Most people think about proprietary data simply as a unique, exclusive information, collected or generated. Often that is indeed the case, but there are other types of “proprietary” advantages and data strategies that can deliver a significant moat. Here are a few more examples to consider:
- Leveraging customers’ data sources – Some companies excel at accessing their customers proprietary datasets and obtain rights from their customers to leverage data derivatives for machine learning purposes. This helps both the vendor and the customer by delivering higher quality services. One example is Cherre, which helps customers connect all your real estate data (1st party and 3rd party) and better understand data quality.

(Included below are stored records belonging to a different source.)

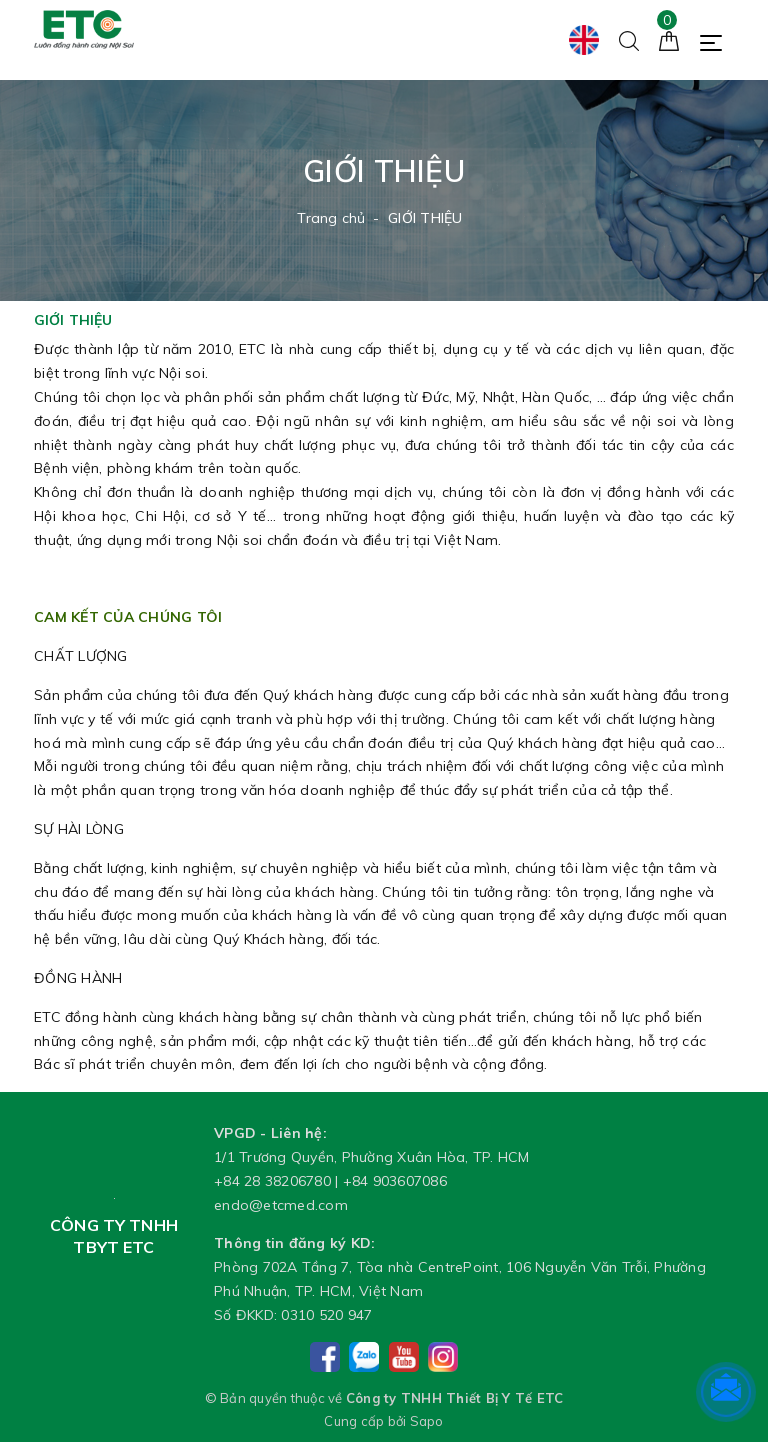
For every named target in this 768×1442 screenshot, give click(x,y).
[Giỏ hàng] (669, 39)
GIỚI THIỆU (73, 320)
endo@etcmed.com (281, 1205)
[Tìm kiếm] (629, 39)
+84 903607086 (395, 1181)
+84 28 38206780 (272, 1181)
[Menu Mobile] (716, 40)
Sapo (427, 1421)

- Partnerships and data consortiums – Business Development partnerships can aid with obtaining and scaling proprietary data sources. This is a method that has been used extensively in online advertising, transactional data, and Location datasets. Other companies deploy data consortiums in which every additional partner benefits from a network effect. Deduce is one example of a data consortium that helps derive more signals from a network of participants, benefitting of all participants. Another great example is Placer, which has an exclusive data acquisition agreement with Life360, locking out significant part of the market
- Customer led labeling – Many AI solutions sit at the intersection of Human-Machine interface. Collecting customer feedback through the actual use of the system in continuous and smart ways can help can generate data to “debug” models and better understand underdamping, data distribution issues, and mislabeling. Designing the right user experience can lead to customers (including experts in those companies) doing quite a bit of labeling heavy lifting, in turn resulting in higher quality labeled data.

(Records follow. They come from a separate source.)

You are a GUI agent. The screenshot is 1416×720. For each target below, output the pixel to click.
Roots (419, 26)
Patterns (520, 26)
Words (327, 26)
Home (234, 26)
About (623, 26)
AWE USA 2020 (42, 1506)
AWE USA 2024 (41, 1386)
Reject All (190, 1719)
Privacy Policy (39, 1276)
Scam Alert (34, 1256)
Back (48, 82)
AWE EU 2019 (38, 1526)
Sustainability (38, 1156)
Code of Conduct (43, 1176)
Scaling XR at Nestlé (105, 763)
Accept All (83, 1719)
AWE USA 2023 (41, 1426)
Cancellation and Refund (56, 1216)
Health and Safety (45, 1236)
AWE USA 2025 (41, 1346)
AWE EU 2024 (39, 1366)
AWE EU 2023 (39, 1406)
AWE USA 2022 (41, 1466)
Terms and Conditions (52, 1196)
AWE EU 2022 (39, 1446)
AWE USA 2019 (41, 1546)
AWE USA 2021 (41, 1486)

- Intelligent expert labeling – Having raw data is the first step, but labeling data for training purposes could range from a simple repetitive task to an herculean one requiring specialists and experts. Some companies build tools to leverage experts very efficiently or have tools that leverage limited expert labeled data with various deep learning and transfer learning methods to build models. Watcful.io is an example of a company that helps other companies with expert labeling techniques
- Unique data mapping – Products built to serve specific verticals (e.g. Law, CyberSecurity) can benefit from mapping data inputs and model outputs to specialty built Data Models (typically built and maintained by humans)or leveraging Knowledge graphs as a way to transform and include relevant tokens into a prompt into an LLM. In specific verticals, this can help minimize model hallucination by adding context and producing model outputs that are more inline with customer expectations
- Data collection through devices and Hardware – Some companies deploy hardware devices to collect real world data, or are given access to such datasets derived from devices others deploy. Any connected device can help facilitate “real world” data that would be proprietary, including IoT devices, Sensors, Smartphones, etc,
To summarize, possessing proprietary data serves as a business moat, offering protection against rivals and fostering long-term sustainability. Proprietary data and proprietary labeled data sets can comes in various shapes and forms.
A key question to consider is whether a company has a hard to replicate approach to obtaining data, at scale, or labeling it in a way that would make it harder for a new entrant (or even a incumbent that has existing data) to enter the market and deliver AI systems that perform as well. At Recursive Ventures we call this “AI Moat” and it’s inherent to how think about long term value creation in the budding AI eco-system.